_Problem requirements_
Answer these questions using the Thanksgiving air travel report below.
1. How many passengers are projected to travel on U.S. airlines during the 12-day period?
2. Which day is expected to be the lightest for travel?
3. What title does the report give John Heimlich?

# start of Given text

New Report Forecasts All-Time High for 2018 Thanksgiving Air Travel
Airlines for America (A4A), the industry trade organization for the leading U.S. airlines, today projected that a record 30.6 million passengers will travel on U.S. airlines during the 12-day Thanksgiving air travel period, up from an estimated 29 million passengers during the 2017 travel period. The forecast translates to an estimated 2.55 million passengers per day, up 137,000 per day from a year ago. Airlines are accommodating this increase in demand by adding 158,000 more seats in the marketplace each day, with a total of 2.94 million seats available to flyers every day.
The 2018 Thanksgiving air travel period runs from Friday, Nov. 16, through Tuesday, Nov. 27, with the busiest day projected to be Sunday, Nov. 25, when an estimated 3.06 million passengers will take to the skies.
“The busy holiday travel season kicks off this week, and it is thanks to incredibly accessible and affordable flight options that more travelers than ever before are visiting loved ones, wrapping up year-end business or enjoying a vacation this Thanksgiving,” said A4A Vice President and Chief Economist John Heimlich. “U.S. airlines are investing heavily in their employees, products and facilities to make air travel this holiday season enjoyable for all passengers.”
Daily passenger volumes are projected to range from 1.73 million — on Thanksgiving Day itself — to 3.06 million on the Sunday following Thanksgiving. The busiest expected travel days in ranked order are:
- Sunday, Nov. 25
- Wednesday, Nov. 21
- Friday, Nov. 16
The lightest travel day is expected to be Thanksgiving Day, Thursday, Nov. 22.

# end of Given text
# start of Supplied material

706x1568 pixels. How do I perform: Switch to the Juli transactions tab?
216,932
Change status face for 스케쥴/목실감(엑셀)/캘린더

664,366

# end of Supplied material

_The answer_
1. 30.6 million passengers.
2. Thanksgiving Day, Thursday, Nov. 22.
3. A4A Vice President and Chief Economist.